↓

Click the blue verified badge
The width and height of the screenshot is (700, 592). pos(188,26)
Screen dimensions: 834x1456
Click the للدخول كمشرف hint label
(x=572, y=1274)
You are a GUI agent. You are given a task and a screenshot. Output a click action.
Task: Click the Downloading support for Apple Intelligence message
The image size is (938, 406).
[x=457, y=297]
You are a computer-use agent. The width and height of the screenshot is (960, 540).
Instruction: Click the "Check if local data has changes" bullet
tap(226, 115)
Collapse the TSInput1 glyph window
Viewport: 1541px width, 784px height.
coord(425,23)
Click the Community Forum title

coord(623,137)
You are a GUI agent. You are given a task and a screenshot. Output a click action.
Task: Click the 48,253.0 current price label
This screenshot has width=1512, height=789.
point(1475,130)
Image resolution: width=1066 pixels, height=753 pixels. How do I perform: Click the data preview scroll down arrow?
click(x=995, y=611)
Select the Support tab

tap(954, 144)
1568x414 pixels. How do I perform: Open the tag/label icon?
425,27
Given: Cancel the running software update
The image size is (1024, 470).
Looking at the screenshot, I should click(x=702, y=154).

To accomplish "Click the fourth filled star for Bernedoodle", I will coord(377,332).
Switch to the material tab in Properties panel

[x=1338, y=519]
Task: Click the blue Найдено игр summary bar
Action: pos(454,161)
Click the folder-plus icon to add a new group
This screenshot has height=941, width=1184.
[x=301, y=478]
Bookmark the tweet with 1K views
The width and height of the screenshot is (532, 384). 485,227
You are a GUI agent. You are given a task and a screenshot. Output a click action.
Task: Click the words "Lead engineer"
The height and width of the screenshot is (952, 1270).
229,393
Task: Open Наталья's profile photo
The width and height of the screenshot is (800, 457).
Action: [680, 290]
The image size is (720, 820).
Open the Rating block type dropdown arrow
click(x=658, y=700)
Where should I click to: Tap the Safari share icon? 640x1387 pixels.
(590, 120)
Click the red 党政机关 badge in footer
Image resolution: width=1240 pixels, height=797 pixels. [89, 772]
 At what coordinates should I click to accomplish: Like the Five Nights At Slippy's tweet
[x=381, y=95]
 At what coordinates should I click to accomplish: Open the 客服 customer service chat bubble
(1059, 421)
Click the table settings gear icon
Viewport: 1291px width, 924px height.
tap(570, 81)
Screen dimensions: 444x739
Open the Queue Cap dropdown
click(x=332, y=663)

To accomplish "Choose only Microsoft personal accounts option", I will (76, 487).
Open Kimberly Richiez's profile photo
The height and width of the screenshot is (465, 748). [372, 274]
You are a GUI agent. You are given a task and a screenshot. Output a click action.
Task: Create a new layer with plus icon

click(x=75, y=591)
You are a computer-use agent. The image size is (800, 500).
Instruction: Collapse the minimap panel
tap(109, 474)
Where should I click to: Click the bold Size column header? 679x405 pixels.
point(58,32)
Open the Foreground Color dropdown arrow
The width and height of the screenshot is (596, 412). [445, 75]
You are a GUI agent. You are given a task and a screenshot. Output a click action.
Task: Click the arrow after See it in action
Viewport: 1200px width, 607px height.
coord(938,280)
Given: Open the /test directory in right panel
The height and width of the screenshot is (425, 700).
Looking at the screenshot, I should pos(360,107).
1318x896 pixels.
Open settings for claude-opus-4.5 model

↑

## To be done
Output the part of the entries that opens with the line containing "Given: Cancel the running software update" and closes with the line containing "point(58,32)" as a Markdown table with the columns Row and Line, leaving out blank lines.

## Task result
| Row | Line |
|---|---|
| 1 | Given: Cancel the running software update |
| 2 | The image size is (1024, 470). |
| 3 | Looking at the screenshot, I should click(x=702, y=154). |
| 4 | To accomplish "Click the fourth filled star for Bernedoodle", I will coord(377,332). |
| 5 | Switch to the material tab in Properties panel |
| 6 | [x=1338, y=519] |
| 7 | Task: Click the blue Найдено игр summary bar |
| 8 | Action: pos(454,161) |
| 9 | Click the folder-plus icon to add a new group |
| 10 | This screenshot has height=941, width=1184. |
| 11 | [x=301, y=478] |
| 12 | Bookmark the tweet with 1K views |
| 13 | The width and height of the screenshot is (532, 384). 485,227 |
| 14 | You are a GUI agent. You are given a task and a screenshot. Output a click action. |
| 15 | Task: Click the words "Lead engineer" |
| 16 | The height and width of the screenshot is (952, 1270). |
| 17 | 229,393 |
| 18 | Task: Open Наталья's profile photo |
| 19 | The width and height of the screenshot is (800, 457). |
| 20 | Action: [680, 290] |
| 21 | The image size is (720, 820). |
| 22 | Open the Rating block type dropdown arrow |
| 23 | click(x=658, y=700) |
| 24 | Where should I click to: Tap the Safari share icon? 640x1387 pixels. |
| 25 | (590, 120) |
| 26 | Click the red 党政机关 badge in footer |
| 27 | Image resolution: width=1240 pixels, height=797 pixels. [89, 772] |
| 28 |  At what coordinates should I click to accomplish: Like the Five Nights At Slippy's tweet |
| 29 | [x=381, y=95] |
| 30 |  At what coordinates should I click to accomplish: Open the 客服 customer service chat bubble |
| 31 | (1059, 421) |
| 32 | Click the table settings gear icon |
| 33 | Viewport: 1291px width, 924px height. |
| 34 | tap(570, 81) |
| 35 | Screen dimensions: 444x739 |
| 36 | Open the Queue Cap dropdown |
| 37 | click(x=332, y=663) |
| 38 | To accomplish "Choose only Microsoft personal accounts option", I will (76, 487). |
| 39 | Open Kimberly Richiez's profile photo |
| 40 | The height and width of the screenshot is (465, 748). [372, 274] |
| 41 | You are a GUI agent. You are given a task and a screenshot. Output a click action. |
| 42 | Task: Create a new layer with plus icon |
| 43 | click(x=75, y=591) |
| 44 | You are a computer-use agent. The image size is (800, 500). |
| 45 | Instruction: Collapse the minimap panel |
| 46 | tap(109, 474) |
| 47 | Where should I click to: Click the bold Size column header? 679x405 pixels. |
| 48 | point(58,32) |